両端固定梁・集中荷重の曲げモーメントM・せん断力Qを式で表すと

[両端固定梁・集中荷重の中央曲げモーメント]
\(M_{C}=\dfrac{PL}{8}\)

[両端固定梁・集中荷重の端部曲げモーメント]

\(M_{E}=\dfrac{PL}{8}\) (※中央曲げモーメントと向きは逆)

[両端固定梁・集中荷重のせん断力]
\(Q=\dfrac{P}{2}\)

P:集中荷重
L:梁の長さ

両端固定梁・集中荷重の曲げモーメント・せん断力の応用

両端固定梁・集中荷重における荷重の作用点が中央でない場合の曲げモーメントM・せん断力Qを式で表すと

[両端固定梁・集中荷重の曲げモーメント]
\(M_{A}=\dfrac{Pab^2}{L^2}\)

\(M_{B}=\dfrac{Pa^2b}{L^2}\)

[両端固定梁・集中荷重のせん断力]
\(R_{A}=\dfrac{Pb^2}{3a+b}\)

\(R_{B}=\dfrac{Pa^2}{3b+a}\)

P:集中荷重
L:梁の長さ
a,b:梁端部からの長さ

両端固定梁・集中荷重の曲げモーメント図

両端固定梁・集中荷重の曲げモーメント図を描く方法は

  1. 反力を求める
  2. \(M(x)\) の式を求める
  3. たわみ曲線の方程式\(\frac{d^2y}{dx^2}=-\frac{M}{EI}\)を使う
  4. 引張側にモーメント\(M(x)\) のグラフを描く

まずは反力を求めます。鉛直反力をR1とし、モーメント反力をM1としたとき両端固定梁・集中荷重の反力は

\(R_{1}=\dfrac{P}{2}\)

反力から\(x\)進んだところでの\(M(x)\) の式は

\(M(x)=M_{1}-R_{1}x=M_{1}-\dfrac{Px}{2}\) …(1)式

つぎにたわみ曲線の方程式\(\frac{d^2y}{dx^2}=-\frac{M}{EI}\)を使います。

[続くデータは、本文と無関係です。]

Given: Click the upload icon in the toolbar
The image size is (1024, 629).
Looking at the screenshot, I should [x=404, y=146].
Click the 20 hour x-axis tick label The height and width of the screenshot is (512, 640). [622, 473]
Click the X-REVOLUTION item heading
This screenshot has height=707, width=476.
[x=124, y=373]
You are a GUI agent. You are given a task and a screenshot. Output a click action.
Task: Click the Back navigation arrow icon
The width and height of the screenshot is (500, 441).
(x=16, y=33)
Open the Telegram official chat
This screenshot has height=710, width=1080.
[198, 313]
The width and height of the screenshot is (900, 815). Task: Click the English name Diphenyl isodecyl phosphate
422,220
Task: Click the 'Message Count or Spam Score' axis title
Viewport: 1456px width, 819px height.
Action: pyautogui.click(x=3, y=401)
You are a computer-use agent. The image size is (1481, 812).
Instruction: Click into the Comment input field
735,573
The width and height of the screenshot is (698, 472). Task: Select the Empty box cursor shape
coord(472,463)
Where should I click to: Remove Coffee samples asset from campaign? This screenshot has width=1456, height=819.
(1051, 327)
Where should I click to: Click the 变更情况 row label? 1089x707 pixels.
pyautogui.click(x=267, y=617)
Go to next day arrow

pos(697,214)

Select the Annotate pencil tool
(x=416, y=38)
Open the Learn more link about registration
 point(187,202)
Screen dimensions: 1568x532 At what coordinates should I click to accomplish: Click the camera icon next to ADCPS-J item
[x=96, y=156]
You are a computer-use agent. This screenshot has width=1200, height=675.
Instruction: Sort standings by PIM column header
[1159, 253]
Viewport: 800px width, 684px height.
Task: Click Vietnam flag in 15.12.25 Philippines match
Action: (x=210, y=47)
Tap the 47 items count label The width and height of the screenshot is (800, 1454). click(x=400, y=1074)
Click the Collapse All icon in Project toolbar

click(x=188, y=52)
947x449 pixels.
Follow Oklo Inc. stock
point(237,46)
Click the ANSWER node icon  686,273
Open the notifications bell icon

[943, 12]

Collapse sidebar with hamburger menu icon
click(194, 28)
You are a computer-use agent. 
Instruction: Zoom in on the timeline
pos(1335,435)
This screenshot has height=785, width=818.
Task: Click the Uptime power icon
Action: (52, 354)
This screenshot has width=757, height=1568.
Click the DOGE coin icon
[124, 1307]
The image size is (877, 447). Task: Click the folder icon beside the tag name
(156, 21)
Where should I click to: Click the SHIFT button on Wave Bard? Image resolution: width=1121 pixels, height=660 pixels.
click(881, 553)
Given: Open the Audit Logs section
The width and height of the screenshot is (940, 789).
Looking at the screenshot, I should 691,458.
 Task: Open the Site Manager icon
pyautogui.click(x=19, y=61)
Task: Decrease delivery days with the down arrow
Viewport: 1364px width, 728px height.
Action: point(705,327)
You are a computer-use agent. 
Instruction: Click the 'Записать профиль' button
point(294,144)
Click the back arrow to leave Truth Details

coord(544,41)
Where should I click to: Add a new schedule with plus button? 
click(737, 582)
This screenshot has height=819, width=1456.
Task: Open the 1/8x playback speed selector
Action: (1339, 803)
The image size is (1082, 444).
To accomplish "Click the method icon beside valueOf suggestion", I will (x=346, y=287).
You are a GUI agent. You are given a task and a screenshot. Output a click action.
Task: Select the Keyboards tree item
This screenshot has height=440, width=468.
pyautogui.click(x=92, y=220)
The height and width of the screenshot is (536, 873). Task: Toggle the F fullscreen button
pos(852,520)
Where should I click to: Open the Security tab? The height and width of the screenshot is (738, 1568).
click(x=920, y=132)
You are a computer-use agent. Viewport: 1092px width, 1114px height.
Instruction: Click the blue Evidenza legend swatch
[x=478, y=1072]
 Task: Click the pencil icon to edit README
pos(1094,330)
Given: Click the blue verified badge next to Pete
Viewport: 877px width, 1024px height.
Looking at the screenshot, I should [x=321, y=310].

たわみ曲線の方程式のMに先ほどのM(x)を代入すると

\(\dfrac{d^2y}{dx^2}=-\dfrac{Px/2-M_{1}}{EI}\)

たわみの曲線方程式を1回積分するとたわみ角、2回積分するとたわみになるので以下のように表せます。

\(\displaystyle \theta(x)=\frac{dy}{dx}=-\int(\frac{Px/2-M_{1}}{EI})dx\) …(2)式

\(\displaystyle \delta(x)=y=-\iint(\frac{Px/2-M_{1}}{EI})dxdx\) …(3)式

(2)式のたわみ角の積分を解くと

\(\theta(x)=-\dfrac{Px^2}{4EI}+\dfrac{M_{1}x}{EI}+c_{1}\)

このとき積分定数c1を忘れないようにしましょう

境界条件より端部\(x=0\)ではたわみ角が\(\theta=0\)となるので

\(c_{1}=0\) となり

\(\theta(x)=-\dfrac{Px^2}{4EI}+\dfrac{M_{1}x}{EI}\)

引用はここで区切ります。